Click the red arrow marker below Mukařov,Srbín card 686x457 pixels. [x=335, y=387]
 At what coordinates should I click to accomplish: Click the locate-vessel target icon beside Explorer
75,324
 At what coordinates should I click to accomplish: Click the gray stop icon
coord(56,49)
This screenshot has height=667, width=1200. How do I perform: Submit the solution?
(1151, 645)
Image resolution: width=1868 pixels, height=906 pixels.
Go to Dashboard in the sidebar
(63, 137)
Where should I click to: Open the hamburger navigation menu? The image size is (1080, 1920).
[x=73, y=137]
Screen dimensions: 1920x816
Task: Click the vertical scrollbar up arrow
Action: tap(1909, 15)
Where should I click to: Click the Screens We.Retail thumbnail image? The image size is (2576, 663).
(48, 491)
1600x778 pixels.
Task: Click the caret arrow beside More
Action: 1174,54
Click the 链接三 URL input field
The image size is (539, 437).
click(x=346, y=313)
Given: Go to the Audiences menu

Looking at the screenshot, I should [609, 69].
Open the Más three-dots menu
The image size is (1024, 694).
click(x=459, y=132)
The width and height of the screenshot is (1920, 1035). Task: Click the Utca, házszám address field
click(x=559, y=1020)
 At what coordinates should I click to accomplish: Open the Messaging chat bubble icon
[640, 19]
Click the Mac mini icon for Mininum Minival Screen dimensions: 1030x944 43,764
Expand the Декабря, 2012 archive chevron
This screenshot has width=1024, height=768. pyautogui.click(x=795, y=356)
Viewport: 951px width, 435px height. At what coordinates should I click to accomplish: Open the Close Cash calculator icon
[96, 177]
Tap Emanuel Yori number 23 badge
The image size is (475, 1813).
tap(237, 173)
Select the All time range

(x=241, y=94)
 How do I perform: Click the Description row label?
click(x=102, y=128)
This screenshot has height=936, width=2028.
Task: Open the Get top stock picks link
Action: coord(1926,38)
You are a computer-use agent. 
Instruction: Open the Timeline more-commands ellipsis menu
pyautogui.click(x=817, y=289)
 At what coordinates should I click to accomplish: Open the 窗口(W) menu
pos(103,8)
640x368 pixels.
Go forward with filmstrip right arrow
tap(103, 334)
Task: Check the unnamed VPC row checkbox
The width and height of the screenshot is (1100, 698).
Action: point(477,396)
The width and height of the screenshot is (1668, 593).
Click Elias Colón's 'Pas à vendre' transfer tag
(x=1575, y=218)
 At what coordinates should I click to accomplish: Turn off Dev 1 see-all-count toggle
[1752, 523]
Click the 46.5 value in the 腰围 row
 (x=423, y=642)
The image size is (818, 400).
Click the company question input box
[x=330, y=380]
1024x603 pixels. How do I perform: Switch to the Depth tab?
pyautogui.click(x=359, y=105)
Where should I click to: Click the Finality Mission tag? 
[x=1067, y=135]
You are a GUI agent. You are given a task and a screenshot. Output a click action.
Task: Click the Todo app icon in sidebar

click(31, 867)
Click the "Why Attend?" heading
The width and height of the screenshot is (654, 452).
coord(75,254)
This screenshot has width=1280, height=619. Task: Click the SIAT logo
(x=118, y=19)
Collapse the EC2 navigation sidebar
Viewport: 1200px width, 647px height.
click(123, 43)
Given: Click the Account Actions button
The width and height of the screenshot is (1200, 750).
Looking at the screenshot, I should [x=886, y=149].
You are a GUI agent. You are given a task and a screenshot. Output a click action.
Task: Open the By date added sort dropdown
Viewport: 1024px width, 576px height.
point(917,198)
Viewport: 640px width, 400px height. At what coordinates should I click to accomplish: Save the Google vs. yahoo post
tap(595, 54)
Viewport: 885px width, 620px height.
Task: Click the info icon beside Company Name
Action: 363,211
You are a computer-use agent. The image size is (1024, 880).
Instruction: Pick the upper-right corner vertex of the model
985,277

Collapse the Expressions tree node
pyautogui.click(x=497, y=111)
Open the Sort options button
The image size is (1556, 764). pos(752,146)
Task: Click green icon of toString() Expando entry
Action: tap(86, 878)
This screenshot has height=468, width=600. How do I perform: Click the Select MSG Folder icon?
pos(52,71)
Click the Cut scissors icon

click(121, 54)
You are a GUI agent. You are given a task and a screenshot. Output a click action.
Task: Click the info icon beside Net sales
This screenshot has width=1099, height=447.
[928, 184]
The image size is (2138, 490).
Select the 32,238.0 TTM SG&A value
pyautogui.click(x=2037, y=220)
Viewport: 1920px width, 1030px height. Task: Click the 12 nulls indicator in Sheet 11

• **TASK DETAILS**
Each line of the records above should be copied exactly.

• **WRITTEN RESPONSE**
Click the red arrow marker below Mukařov,Srbín card 686x457 pixels. [x=335, y=387]
 At what coordinates should I click to accomplish: Click the locate-vessel target icon beside Explorer
75,324
 At what coordinates should I click to accomplish: Click the gray stop icon
coord(56,49)
This screenshot has height=667, width=1200. How do I perform: Submit the solution?
(1151, 645)
Image resolution: width=1868 pixels, height=906 pixels.
Go to Dashboard in the sidebar
(63, 137)
Where should I click to: Open the hamburger navigation menu? The image size is (1080, 1920).
[x=73, y=137]
Screen dimensions: 1920x816
Task: Click the vertical scrollbar up arrow
Action: tap(1909, 15)
Where should I click to: Click the Screens We.Retail thumbnail image? The image size is (2576, 663).
(48, 491)
1600x778 pixels.
Task: Click the caret arrow beside More
Action: 1174,54
Click the 链接三 URL input field
The image size is (539, 437).
click(x=346, y=313)
Given: Go to the Audiences menu

Looking at the screenshot, I should [609, 69].
Open the Más three-dots menu
The image size is (1024, 694).
click(x=459, y=132)
The width and height of the screenshot is (1920, 1035). Task: Click the Utca, házszám address field
click(x=559, y=1020)
 At what coordinates should I click to accomplish: Open the Messaging chat bubble icon
[640, 19]
Click the Mac mini icon for Mininum Minival Screen dimensions: 1030x944 43,764
Expand the Декабря, 2012 archive chevron
This screenshot has width=1024, height=768. pyautogui.click(x=795, y=356)
Viewport: 951px width, 435px height. At what coordinates should I click to accomplish: Open the Close Cash calculator icon
[96, 177]
Tap Emanuel Yori number 23 badge
The image size is (475, 1813).
tap(237, 173)
Select the All time range

(x=241, y=94)
 How do I perform: Click the Description row label?
click(x=102, y=128)
This screenshot has height=936, width=2028.
Task: Open the Get top stock picks link
Action: coord(1926,38)
You are a computer-use agent. 
Instruction: Open the Timeline more-commands ellipsis menu
pyautogui.click(x=817, y=289)
 At what coordinates should I click to accomplish: Open the 窗口(W) menu
pos(103,8)
640x368 pixels.
Go forward with filmstrip right arrow
tap(103, 334)
Task: Check the unnamed VPC row checkbox
The width and height of the screenshot is (1100, 698).
Action: point(477,396)
The width and height of the screenshot is (1668, 593).
Click Elias Colón's 'Pas à vendre' transfer tag
(x=1575, y=218)
 At what coordinates should I click to accomplish: Turn off Dev 1 see-all-count toggle
[1752, 523]
Click the 46.5 value in the 腰围 row
 (x=423, y=642)
The image size is (818, 400).
Click the company question input box
[x=330, y=380]
1024x603 pixels. How do I perform: Switch to the Depth tab?
pyautogui.click(x=359, y=105)
Where should I click to: Click the Finality Mission tag? 
[x=1067, y=135]
You are a GUI agent. You are given a task and a screenshot. Output a click action.
Task: Click the Todo app icon in sidebar

click(31, 867)
Click the "Why Attend?" heading
The width and height of the screenshot is (654, 452).
coord(75,254)
This screenshot has width=1280, height=619. Task: Click the SIAT logo
(x=118, y=19)
Collapse the EC2 navigation sidebar
Viewport: 1200px width, 647px height.
click(123, 43)
Given: Click the Account Actions button
The width and height of the screenshot is (1200, 750).
Looking at the screenshot, I should [x=886, y=149].
You are a GUI agent. You are given a task and a screenshot. Output a click action.
Task: Open the By date added sort dropdown
Viewport: 1024px width, 576px height.
point(917,198)
Viewport: 640px width, 400px height. At what coordinates should I click to accomplish: Save the Google vs. yahoo post
tap(595, 54)
Viewport: 885px width, 620px height.
Task: Click the info icon beside Company Name
Action: 363,211
You are a computer-use agent. The image size is (1024, 880).
Instruction: Pick the upper-right corner vertex of the model
985,277

Collapse the Expressions tree node
pyautogui.click(x=497, y=111)
Open the Sort options button
The image size is (1556, 764). pos(752,146)
Task: Click green icon of toString() Expando entry
Action: tap(86, 878)
This screenshot has height=468, width=600. How do I perform: Click the Select MSG Folder icon?
pos(52,71)
Click the Cut scissors icon

click(121, 54)
You are a GUI agent. You are given a task and a screenshot. Output a click action.
Task: Click the info icon beside Net sales
This screenshot has width=1099, height=447.
[928, 184]
The image size is (2138, 490).
Select the 32,238.0 TTM SG&A value
pyautogui.click(x=2037, y=220)
Viewport: 1920px width, 1030px height. Task: Click the 12 nulls indicator in Sheet 11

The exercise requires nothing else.